--- Direction ---
Turn the lines of the items below into a single numbered list, leaving out blank lines. Leave out the pictures.

* * *

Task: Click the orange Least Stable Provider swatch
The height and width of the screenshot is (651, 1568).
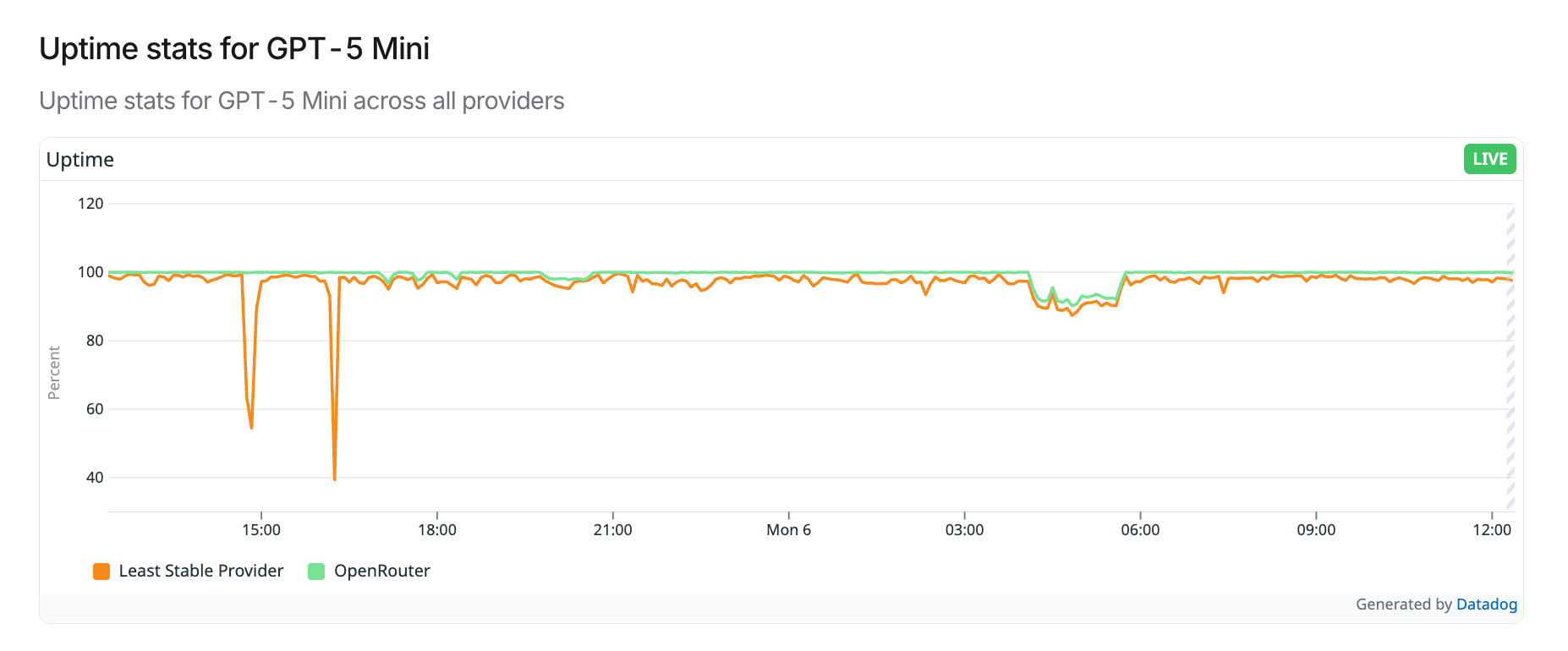Action: (x=101, y=572)
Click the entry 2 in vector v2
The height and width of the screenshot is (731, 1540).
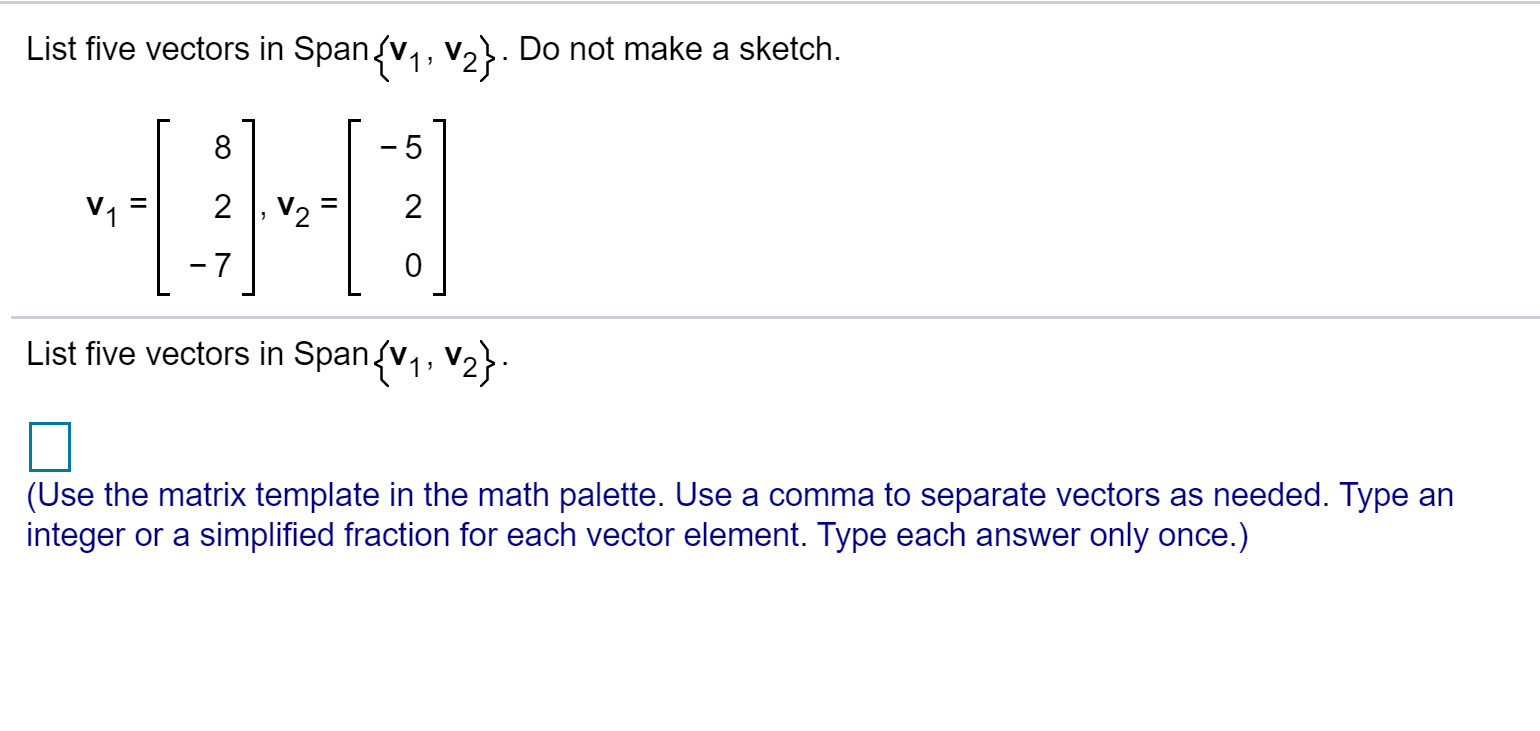pos(408,205)
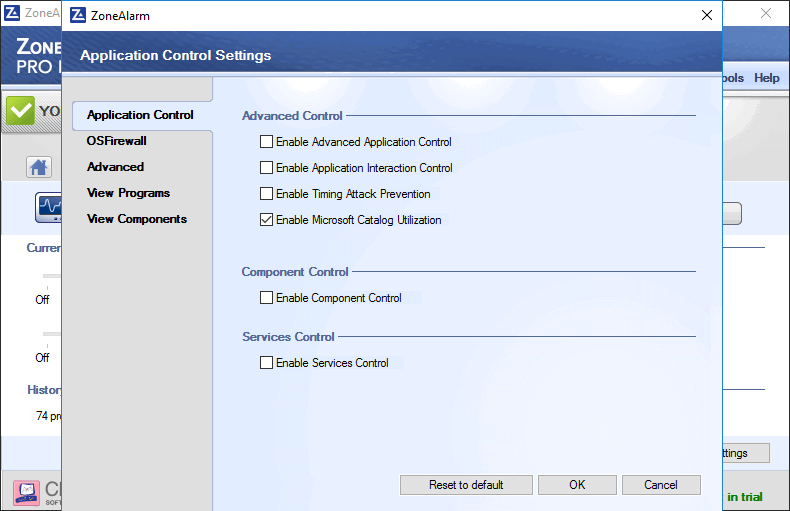Go to the View Programs tab
This screenshot has height=511, width=790.
[128, 193]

* * *

--- Answer in full ---
1. Task: Click the orange Least Stable Provider swatch
2. The height and width of the screenshot is (651, 1568).
3. Action: (x=101, y=572)
4. Click the entry 2 in vector v2
5. The height and width of the screenshot is (731, 1540).
6. pos(408,205)
7. Go to the View Programs tab
8. This screenshot has height=511, width=790.
9. [128, 193]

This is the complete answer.